One of the most important lessons that I have learned over the years of paying credit card bill is this – just paying the minimum on all your cards really doesn’t get you anywhere. A very small portion of that minimum payment actually goes to pay down the principle (the amount you owe the company). A majority of the minimum payment goes to the interest you have racked up by “borrowing” the money from the creditor and not paying it back right away. The whole point of credit cards is to spend money that you don’t have at that moment, but you promise to pay back in a timely fashion.
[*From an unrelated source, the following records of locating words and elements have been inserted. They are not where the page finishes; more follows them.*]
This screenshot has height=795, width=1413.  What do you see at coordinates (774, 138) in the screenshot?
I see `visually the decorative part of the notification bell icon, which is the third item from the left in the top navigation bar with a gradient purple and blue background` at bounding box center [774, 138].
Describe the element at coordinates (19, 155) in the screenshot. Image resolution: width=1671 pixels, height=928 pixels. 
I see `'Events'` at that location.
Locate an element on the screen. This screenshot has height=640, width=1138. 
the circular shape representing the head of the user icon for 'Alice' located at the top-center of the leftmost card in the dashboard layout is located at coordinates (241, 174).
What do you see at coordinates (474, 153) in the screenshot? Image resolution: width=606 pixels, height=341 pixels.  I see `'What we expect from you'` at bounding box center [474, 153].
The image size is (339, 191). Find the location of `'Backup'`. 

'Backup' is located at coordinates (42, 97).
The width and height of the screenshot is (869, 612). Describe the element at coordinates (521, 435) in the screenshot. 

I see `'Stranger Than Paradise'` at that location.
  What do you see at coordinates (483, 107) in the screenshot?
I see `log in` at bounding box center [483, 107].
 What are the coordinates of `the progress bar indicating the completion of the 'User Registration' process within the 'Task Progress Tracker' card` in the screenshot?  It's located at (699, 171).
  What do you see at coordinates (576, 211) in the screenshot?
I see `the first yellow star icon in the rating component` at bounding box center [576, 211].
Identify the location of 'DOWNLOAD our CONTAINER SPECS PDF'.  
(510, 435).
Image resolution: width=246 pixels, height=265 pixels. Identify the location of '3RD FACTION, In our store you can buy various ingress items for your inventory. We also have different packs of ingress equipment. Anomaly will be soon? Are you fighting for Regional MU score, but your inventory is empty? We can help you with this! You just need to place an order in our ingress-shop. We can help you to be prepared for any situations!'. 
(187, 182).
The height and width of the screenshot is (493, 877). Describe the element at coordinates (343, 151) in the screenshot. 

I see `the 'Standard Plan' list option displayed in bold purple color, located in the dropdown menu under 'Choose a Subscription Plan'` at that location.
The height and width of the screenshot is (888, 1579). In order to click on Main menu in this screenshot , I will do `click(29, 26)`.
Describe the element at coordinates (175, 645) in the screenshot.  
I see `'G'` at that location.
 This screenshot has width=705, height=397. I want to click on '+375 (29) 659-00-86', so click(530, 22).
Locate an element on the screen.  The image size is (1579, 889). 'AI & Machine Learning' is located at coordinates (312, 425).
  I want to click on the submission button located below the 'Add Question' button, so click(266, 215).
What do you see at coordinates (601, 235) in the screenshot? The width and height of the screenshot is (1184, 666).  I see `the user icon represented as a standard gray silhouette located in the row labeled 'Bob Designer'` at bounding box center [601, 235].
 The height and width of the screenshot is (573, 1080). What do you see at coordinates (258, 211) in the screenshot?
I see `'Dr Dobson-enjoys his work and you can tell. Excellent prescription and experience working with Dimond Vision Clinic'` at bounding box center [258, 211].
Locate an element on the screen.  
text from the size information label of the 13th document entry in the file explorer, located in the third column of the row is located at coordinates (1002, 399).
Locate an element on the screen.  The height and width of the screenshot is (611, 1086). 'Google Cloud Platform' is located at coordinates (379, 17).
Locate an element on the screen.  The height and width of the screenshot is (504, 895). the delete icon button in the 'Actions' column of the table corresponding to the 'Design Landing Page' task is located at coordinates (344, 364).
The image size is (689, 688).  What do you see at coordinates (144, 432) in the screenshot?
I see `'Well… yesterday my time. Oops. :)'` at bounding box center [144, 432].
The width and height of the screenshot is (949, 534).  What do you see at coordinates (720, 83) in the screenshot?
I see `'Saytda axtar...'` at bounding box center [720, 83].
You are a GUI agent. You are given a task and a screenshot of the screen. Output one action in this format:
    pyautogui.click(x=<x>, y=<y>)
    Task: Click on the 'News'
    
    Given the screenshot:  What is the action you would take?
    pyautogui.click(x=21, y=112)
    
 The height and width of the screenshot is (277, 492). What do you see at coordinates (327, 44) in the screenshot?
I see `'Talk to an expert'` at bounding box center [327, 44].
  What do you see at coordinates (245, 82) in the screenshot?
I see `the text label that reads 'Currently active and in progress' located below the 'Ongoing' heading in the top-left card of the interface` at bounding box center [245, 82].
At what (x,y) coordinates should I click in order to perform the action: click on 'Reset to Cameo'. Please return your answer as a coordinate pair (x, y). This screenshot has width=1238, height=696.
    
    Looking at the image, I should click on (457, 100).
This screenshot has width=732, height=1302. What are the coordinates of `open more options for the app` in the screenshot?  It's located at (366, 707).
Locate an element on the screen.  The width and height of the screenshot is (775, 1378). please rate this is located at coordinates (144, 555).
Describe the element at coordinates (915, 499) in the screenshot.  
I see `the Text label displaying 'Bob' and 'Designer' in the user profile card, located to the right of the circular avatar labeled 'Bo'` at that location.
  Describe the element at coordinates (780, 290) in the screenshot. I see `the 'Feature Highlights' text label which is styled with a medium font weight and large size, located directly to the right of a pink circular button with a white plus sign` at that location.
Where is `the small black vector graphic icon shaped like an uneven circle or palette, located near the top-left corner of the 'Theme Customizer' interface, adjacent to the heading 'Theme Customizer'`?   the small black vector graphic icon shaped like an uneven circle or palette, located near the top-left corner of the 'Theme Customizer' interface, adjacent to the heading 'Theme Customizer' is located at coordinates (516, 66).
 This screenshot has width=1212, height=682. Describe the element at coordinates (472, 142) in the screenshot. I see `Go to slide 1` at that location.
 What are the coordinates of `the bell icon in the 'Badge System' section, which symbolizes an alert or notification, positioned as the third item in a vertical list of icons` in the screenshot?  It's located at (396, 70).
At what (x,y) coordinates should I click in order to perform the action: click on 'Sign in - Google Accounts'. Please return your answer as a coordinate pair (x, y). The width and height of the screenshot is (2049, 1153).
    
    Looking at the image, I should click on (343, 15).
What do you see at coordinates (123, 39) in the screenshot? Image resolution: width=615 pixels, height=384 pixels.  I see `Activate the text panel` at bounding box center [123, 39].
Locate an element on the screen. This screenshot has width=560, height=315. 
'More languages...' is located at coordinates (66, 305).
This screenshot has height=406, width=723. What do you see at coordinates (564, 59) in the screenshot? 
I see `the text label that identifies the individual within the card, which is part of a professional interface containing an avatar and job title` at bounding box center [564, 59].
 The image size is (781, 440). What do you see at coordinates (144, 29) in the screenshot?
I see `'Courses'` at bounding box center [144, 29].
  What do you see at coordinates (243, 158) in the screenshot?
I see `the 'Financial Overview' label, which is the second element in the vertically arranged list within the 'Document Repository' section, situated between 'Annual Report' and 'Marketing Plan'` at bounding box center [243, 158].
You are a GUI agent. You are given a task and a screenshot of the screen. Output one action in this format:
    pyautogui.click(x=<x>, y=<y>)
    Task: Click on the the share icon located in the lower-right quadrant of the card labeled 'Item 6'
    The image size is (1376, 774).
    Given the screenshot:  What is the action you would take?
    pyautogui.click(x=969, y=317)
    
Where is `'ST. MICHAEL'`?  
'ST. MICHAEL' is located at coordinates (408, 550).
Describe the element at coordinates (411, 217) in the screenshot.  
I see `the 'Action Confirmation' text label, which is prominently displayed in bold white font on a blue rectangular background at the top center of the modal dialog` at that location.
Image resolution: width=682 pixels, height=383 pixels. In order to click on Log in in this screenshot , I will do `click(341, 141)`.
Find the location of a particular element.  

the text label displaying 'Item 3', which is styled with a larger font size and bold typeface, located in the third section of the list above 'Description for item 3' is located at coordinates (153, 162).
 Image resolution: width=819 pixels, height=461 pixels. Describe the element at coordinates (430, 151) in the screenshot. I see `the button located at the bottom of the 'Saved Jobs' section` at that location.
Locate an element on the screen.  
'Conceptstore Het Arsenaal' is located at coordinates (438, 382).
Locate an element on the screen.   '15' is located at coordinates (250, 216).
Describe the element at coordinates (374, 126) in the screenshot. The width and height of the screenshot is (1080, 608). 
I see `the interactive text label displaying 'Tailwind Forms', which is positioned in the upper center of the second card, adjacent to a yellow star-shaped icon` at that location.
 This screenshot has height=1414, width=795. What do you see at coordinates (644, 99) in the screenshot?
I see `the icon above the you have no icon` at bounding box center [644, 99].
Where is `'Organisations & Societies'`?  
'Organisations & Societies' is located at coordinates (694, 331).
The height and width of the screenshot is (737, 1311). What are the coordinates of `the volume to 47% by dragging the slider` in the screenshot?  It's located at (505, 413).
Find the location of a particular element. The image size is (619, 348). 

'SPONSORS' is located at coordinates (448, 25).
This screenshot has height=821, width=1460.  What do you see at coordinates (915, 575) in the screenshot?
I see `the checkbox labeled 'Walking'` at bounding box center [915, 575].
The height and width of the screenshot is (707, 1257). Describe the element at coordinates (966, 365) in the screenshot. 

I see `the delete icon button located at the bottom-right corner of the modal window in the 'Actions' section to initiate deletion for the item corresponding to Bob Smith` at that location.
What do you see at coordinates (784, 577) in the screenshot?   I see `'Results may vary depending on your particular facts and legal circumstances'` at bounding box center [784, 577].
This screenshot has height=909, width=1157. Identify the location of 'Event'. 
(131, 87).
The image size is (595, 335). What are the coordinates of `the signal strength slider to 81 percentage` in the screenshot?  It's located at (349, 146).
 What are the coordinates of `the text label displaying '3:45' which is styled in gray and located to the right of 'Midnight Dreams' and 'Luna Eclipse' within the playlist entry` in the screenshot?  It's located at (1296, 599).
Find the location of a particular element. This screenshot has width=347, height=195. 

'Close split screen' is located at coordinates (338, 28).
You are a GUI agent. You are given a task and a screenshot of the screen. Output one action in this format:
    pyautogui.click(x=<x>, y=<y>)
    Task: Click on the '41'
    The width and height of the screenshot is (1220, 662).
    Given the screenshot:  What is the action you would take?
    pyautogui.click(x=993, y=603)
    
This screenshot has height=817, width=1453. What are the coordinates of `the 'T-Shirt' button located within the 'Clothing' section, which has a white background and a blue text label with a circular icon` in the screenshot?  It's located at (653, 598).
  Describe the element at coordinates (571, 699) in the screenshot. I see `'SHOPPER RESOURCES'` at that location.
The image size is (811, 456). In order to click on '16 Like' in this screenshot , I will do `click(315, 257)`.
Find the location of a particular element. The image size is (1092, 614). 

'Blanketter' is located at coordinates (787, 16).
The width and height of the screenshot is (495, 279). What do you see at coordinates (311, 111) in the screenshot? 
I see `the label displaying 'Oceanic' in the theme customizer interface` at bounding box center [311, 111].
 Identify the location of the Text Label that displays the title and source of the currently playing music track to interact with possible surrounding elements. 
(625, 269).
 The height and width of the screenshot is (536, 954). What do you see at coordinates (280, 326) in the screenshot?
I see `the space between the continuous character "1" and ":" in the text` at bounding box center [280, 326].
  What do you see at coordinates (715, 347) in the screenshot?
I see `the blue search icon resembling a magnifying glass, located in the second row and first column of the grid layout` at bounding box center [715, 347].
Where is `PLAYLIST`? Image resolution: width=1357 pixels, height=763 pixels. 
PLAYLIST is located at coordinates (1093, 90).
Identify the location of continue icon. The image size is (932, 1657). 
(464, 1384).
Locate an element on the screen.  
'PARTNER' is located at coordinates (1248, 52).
But the longer it takes for you to pay it back, the more it will cost you, which is exactly why the credit company is willing to take the risk of loaning you the money to begin with
So if you have amassed a few different credit card or loan accounts, it might become daunting to try to make any headway. The most important thing to remember is that unless you win the lotto tomorrow, it’s going to take a little time to pay it all off but if you make a plan – and stick to it – it will happen. Here’s how to get started:
• Sit down and make a chart of all your creditors with a column for each of the following – balance, limit, minimum payment, average finance charge each month and interest rate.
• Then do a little math to determine which one is costing you the most in the long term and then rank the rest from highest to lowest.
• Starting from the top of the list, start paying down by simply paying $5 or $10 above the minimum payment each month and continuing to pay the minimum on all the rest. If you can afford more great, but do not over extend yourself. You will be surprised to see how much faster your balance will drop then when you just paid the minimum.
• Once that card is paid off, do not close the account. You must have active credit to get new credit.
• Then take the amount you were paying on that credit card and add it to the minimum payment due to the next creditor on your list. You already had it in your budget and now you can really make a dent in your debt.
As I said, this will not happen over night, but once you get through one card, you will see things speed up. Another key point is to try not to accrue any additional debt while you are doing this, because that just defeats the purpose.